___ Record extracts ___

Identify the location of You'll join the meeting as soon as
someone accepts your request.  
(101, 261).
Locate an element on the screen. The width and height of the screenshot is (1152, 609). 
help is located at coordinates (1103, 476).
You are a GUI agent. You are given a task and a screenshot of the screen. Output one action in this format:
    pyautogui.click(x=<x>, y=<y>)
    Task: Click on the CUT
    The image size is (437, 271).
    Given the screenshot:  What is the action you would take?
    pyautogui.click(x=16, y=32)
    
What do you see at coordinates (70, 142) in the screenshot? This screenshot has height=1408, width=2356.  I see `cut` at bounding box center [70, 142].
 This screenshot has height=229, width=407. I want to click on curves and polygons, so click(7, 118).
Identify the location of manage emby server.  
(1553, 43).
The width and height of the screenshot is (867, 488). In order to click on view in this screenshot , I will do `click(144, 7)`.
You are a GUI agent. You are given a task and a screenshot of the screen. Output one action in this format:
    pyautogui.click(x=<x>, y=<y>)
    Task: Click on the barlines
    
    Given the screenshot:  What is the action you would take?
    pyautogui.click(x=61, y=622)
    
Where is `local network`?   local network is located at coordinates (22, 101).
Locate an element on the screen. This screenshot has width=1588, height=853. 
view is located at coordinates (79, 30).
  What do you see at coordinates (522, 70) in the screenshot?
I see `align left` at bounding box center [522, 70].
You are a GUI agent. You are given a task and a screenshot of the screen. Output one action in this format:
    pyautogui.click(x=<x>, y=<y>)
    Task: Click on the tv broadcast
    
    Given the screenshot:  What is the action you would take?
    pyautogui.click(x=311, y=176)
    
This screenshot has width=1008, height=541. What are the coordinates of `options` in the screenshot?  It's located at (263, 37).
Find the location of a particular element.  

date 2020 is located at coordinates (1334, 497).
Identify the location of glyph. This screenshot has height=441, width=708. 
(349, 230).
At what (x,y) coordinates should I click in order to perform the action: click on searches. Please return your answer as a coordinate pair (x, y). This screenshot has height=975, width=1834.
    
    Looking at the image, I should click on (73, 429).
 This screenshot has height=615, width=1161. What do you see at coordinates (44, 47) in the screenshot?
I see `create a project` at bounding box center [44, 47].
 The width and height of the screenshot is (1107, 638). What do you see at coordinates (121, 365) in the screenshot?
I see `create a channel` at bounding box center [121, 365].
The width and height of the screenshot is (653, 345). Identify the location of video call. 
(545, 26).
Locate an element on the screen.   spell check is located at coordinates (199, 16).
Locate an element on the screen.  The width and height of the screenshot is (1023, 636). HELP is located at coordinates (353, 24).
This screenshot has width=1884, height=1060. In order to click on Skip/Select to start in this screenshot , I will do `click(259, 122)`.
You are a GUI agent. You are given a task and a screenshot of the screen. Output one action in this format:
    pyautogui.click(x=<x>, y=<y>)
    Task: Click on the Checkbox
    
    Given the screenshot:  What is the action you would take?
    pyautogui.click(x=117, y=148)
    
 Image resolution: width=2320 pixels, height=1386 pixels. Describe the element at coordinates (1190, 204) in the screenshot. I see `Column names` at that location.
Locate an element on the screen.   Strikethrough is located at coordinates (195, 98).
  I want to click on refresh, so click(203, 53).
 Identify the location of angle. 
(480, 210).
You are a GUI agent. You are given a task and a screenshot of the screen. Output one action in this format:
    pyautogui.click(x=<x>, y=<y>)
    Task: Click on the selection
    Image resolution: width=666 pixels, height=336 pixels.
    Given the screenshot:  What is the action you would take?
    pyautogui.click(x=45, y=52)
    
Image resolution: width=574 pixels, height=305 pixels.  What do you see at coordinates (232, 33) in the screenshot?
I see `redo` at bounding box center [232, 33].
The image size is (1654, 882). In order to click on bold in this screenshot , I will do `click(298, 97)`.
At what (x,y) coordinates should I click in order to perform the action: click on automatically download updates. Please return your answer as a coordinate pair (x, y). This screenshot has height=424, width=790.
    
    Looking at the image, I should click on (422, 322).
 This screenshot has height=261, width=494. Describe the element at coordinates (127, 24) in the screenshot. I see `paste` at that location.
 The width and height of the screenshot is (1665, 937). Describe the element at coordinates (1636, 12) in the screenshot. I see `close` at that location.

___

» **Exercise**: Rewrite the entries above as a Markdown table with the columns Number and Line, starting with the line containing "coordinates (22, 101)." and continuing through the line containing "(349, 230).", and skip any blank lines. Put a running row number in Number and the text of each line in Line.

» **Finished task**:
| Number | Line |
|---|---|
| 1 | Where is `local network`?   local network is located at coordinates (22, 101). |
| 2 | Locate an element on the screen. This screenshot has width=1588, height=853.  |
| 3 | view is located at coordinates (79, 30). |
| 4 |   What do you see at coordinates (522, 70) in the screenshot? |
| 5 | I see `align left` at bounding box center [522, 70]. |
| 6 | You are a GUI agent. You are given a task and a screenshot of the screen. Output one action in this format: |
| 7 |     pyautogui.click(x=<x>, y=<y>) |
| 8 |     Task: Click on the tv broadcast |
| 9 |     Given the screenshot:  What is the action you would take? |
| 10 |     pyautogui.click(x=311, y=176) |
| 11 | This screenshot has width=1008, height=541. What are the coordinates of `options` in the screenshot?  It's located at (263, 37). |
| 12 | Find the location of a particular element.   |
| 13 | date 2020 is located at coordinates (1334, 497). |
| 14 | Identify the location of glyph. This screenshot has height=441, width=708.  |
| 15 | (349, 230). |